*WHAT IS NEEDED*: The answer must consist solely of the lines from the opening line of the entries through the line with "Click the Validate button", transcribed exactly and without any pictures.
==== RECORDS PROVIDED
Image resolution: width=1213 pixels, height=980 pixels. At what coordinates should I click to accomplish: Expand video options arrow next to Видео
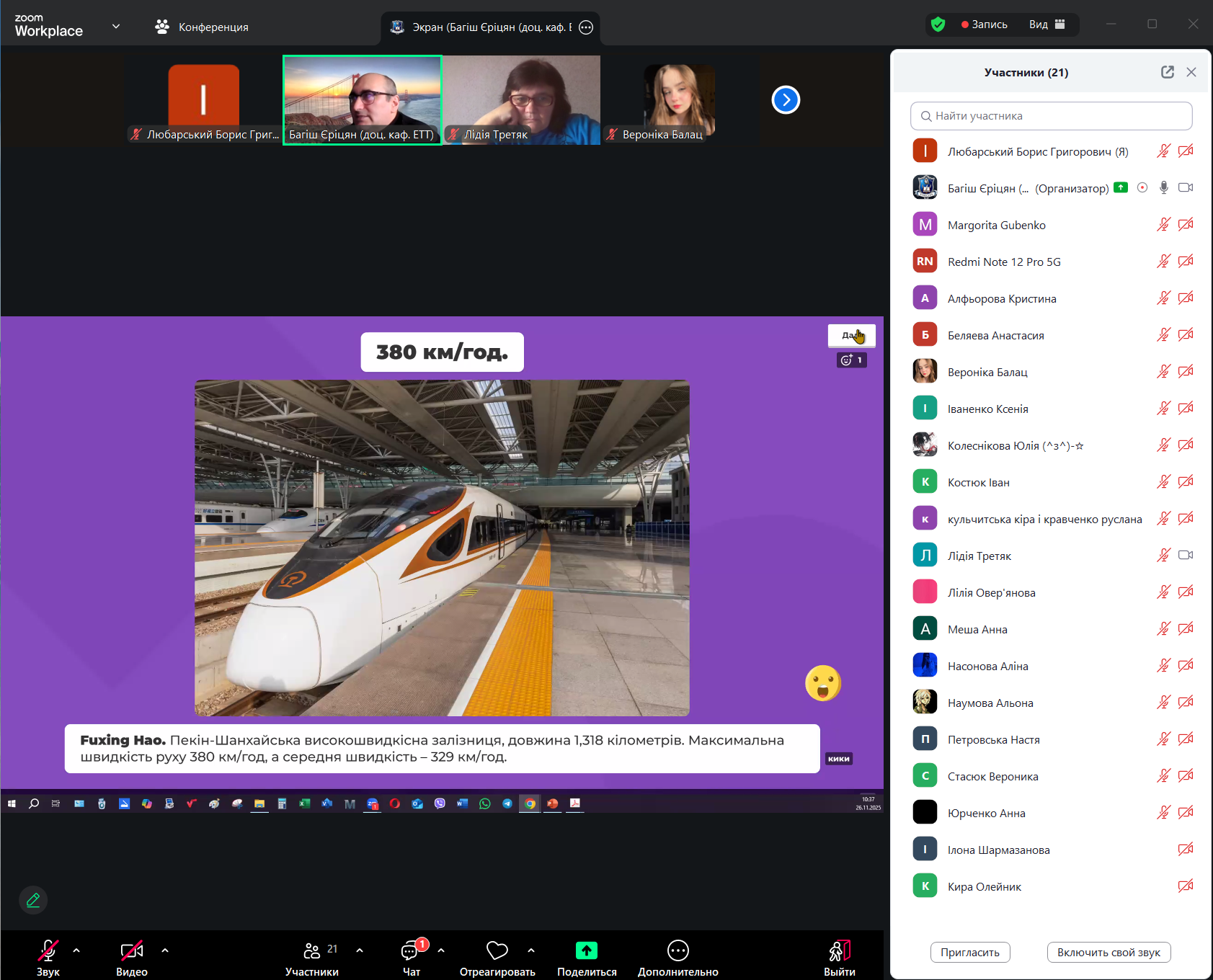[165, 950]
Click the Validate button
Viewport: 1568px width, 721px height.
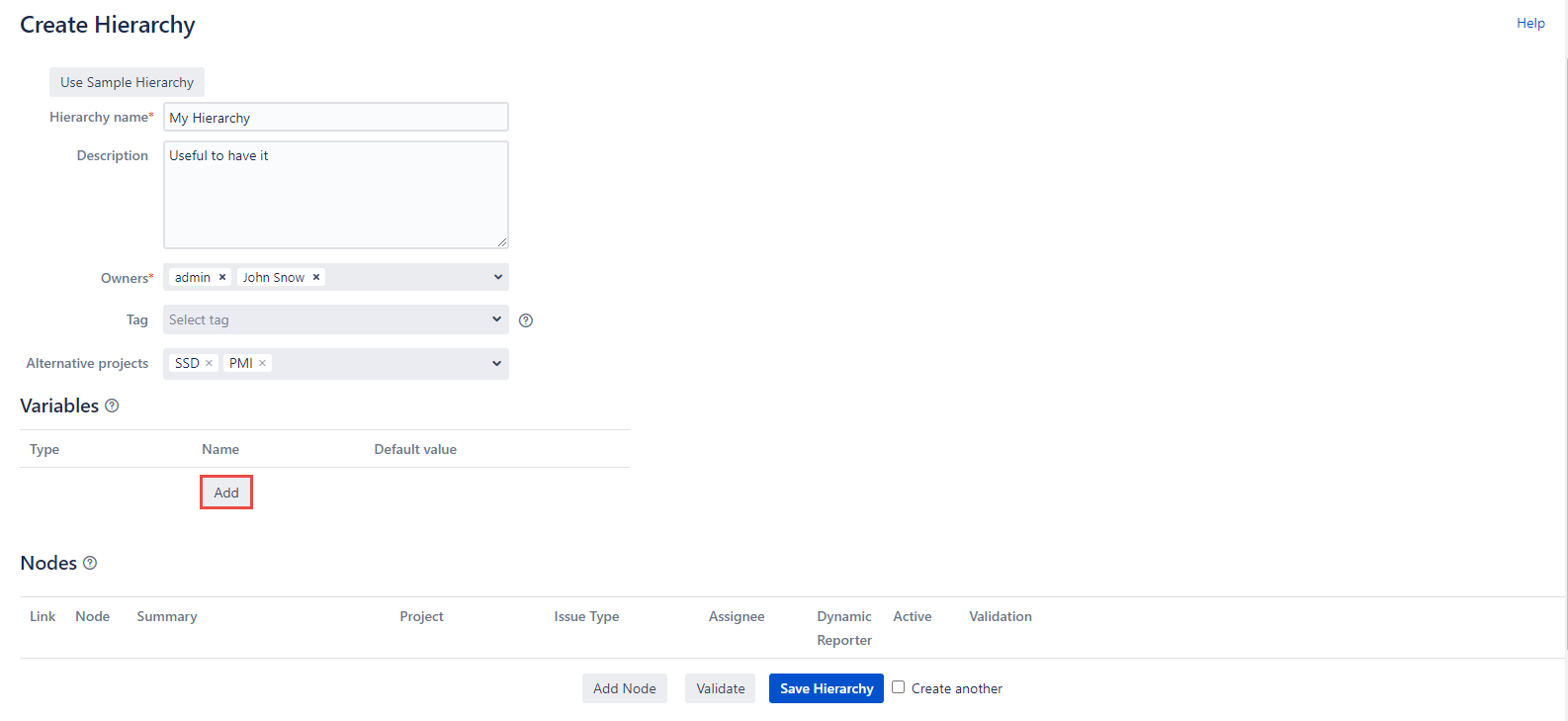pos(720,688)
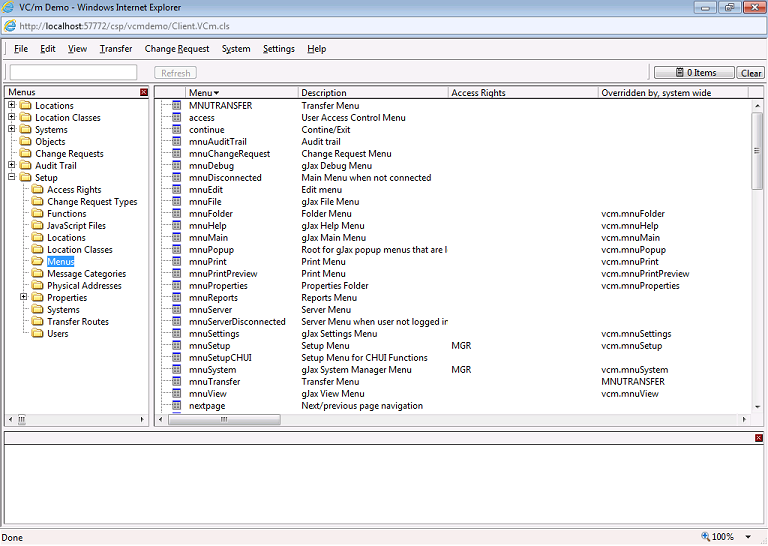768x546 pixels.
Task: Open the Change Request menu
Action: pos(177,49)
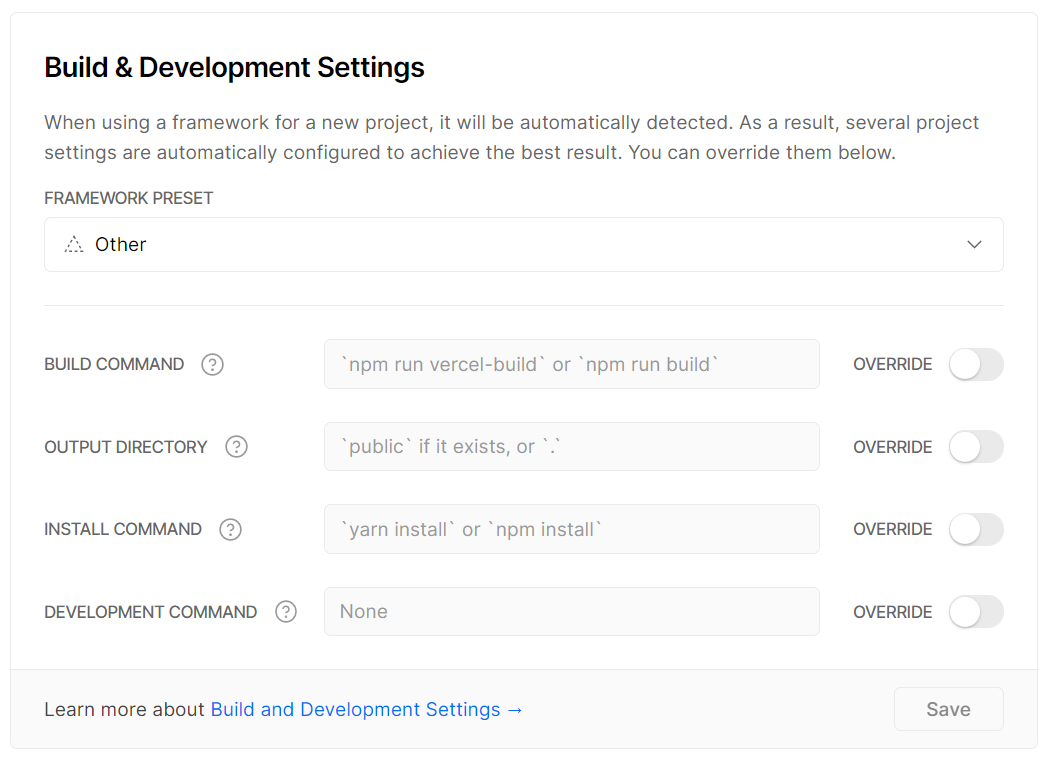Click the Build Command input field
This screenshot has height=761, width=1046.
(x=571, y=365)
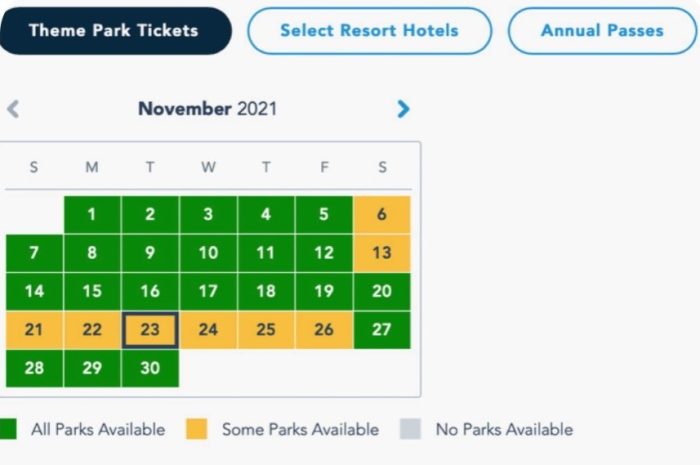Pick November 1 on the calendar
700x465 pixels.
(92, 214)
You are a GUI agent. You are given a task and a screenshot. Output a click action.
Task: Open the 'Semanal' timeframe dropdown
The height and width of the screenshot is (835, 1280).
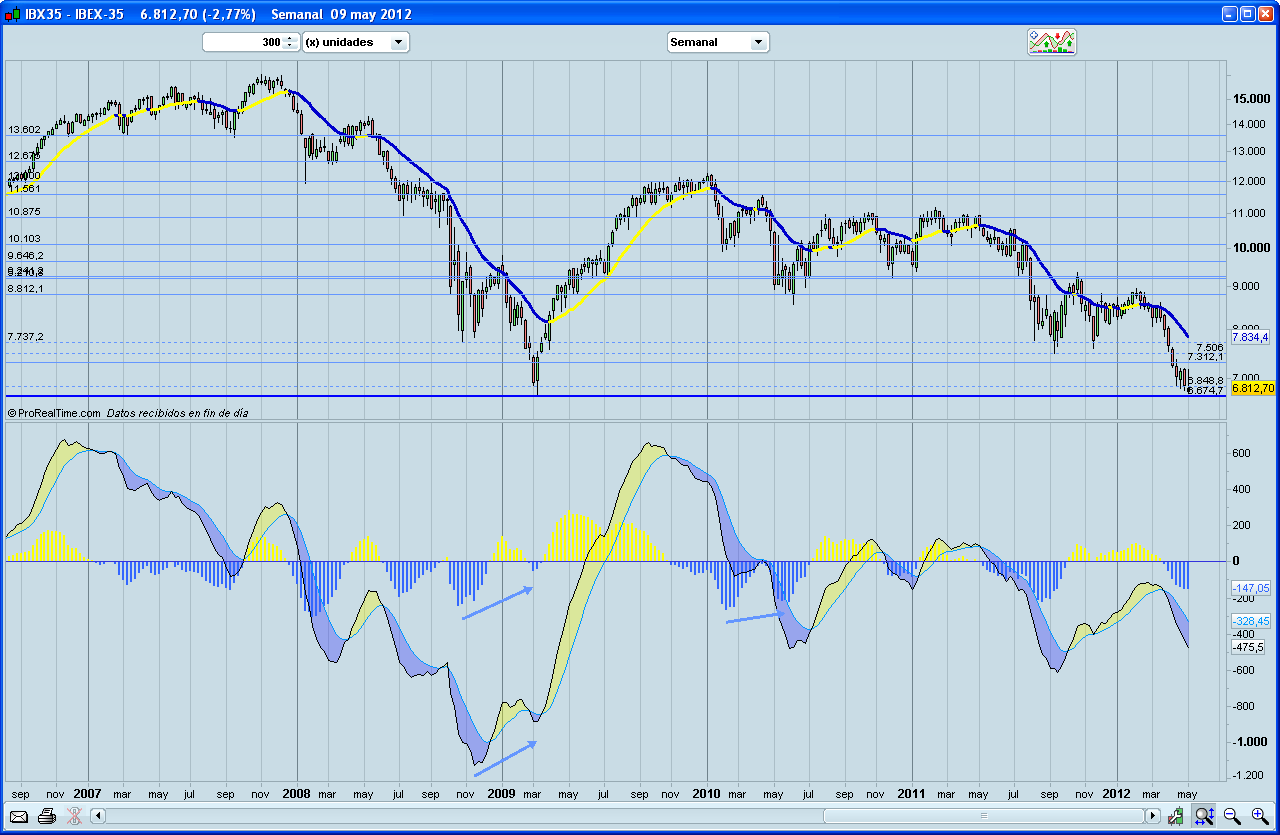pos(758,42)
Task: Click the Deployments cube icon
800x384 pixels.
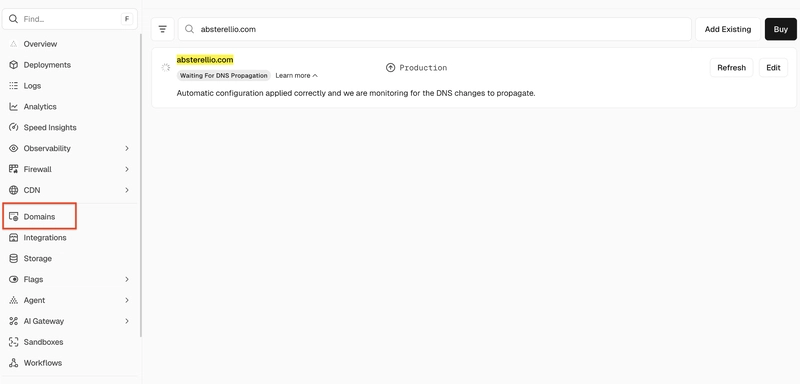Action: click(14, 65)
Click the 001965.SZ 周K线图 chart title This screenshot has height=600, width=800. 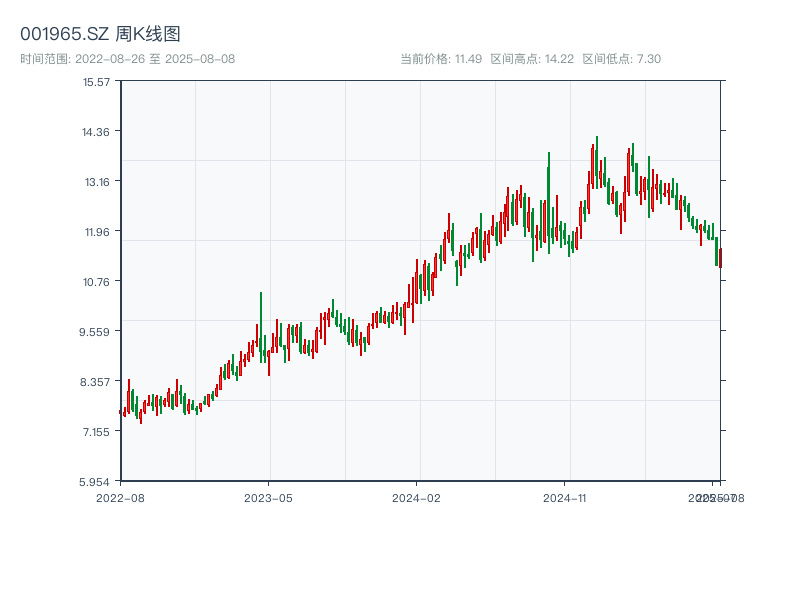click(100, 35)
========
*FINISHED EXERCISE*:
Image resolution: width=1213 pixels, height=980 pixels. At what coordinates should I click to accomplish: Expand video options arrow next to Видео
[165, 950]
Click the Validate button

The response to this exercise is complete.